* **The task**: Please check the forum thread below on toe tapping and say when the poster's frogs don't tap their toes.

--- Text section Enclosed Below ---

# toe tapping/ making poison darts poisonous again



## waynowon (Jun 2, 2007)

All my frogs (3 azureus and 2 terribillis mint bicolor) tap their longest rear toes whenever i feed them. While it is very cute, and fun to watch, I find myself wondering the reason for this behavior. On one hand it seems to be like a dog wagging its tail, letting everyone know they are happy and healthy (they don't do it when sick or stressed even when feeding). On the other hand, it makes more sense to me thats its a hunting technique, used to distract prey and keep them focused on toes, rather than eyes/mouth. (why, then would stress or illness keep them from tapping?) 



(this should probably be a seperate post but i'll give y'all a 2fer)


i have heard that the reason pdf lose toxicity in captivity is their diet, or rather their lack of toxic plant eating critters in their diet. this seems to be a commonly accepted theory. my question is, has anyone tried to prove or disprove this theory? in otherwords, have the toxic plants, and the critters that eat them been positively identified? if so, could these plants be fed to the critters, then fed to a non poisonous cb pdf to make it poisonous again?

--- End of Enclosed Text section ---
--- Listed entries Enclosed Below ---

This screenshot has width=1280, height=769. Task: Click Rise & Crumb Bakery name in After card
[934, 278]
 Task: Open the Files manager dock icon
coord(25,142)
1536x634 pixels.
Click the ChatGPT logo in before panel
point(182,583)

--- End of Enclosed Listed entries ---

* **Task output**: When they are sick or stressed, even at feeding time.